The pond communities investigated here exhibited strong temporal patterns, with bacterial communities becoming more dissimilar to each other over time; a result which supports the conclusions of previous research (Wells et al., 2011, Cabrol et al., 2012, Portillo et al., 2012). Communities sampled during the same week were also more similar to each other than to

communities from different weeks and surprisingly similar temporal successional trajectories were identified for the 550, 150 and 23L ponds. Jones et al. (2012) presented temporal ARISA and

sequencing data from lakes of various sizes. In their study, spatial variation at a single time point was far smaller than variation through time, and temporal variation was observed of time periods < 48 hours. It is therefore becoming increasingly apparent that temporal and spatial variations both need to be incorporated into microbial studies. The incorporation of temporal sampling is a difficult issue (Redford & Fierer, 2009, Lauber et al., 2013). For example, it has taken microbial ecologists a relatively long time to consistently collect adequate replicate samples across small spatial scales (Prosser, 2010).
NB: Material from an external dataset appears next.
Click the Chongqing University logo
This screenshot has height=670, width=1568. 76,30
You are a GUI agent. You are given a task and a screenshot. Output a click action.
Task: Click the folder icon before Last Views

Will temporal replicates also need to be considered when sampling bodies of water and if so, how would this be carried out? These are important questions that are worthy of

discussion and future research. That being said, I show here that c. 20% of bacterial taxa detected in Week 1 communities were still present in Week 83 communities, although the exact percentage seemed to vary depending on pond size, with the 550 L ponds retaining a higher percentage of taxa over time. While clear temporal variation in community structure was observed, a significant number of taxa remained within the ponds during the course of the experiment. Further research in aquatic systems should investigate the temporal turnover of bacterial taxa over longer and shorter periods of time. This will help to elucidate some of the issues related to temporal replication.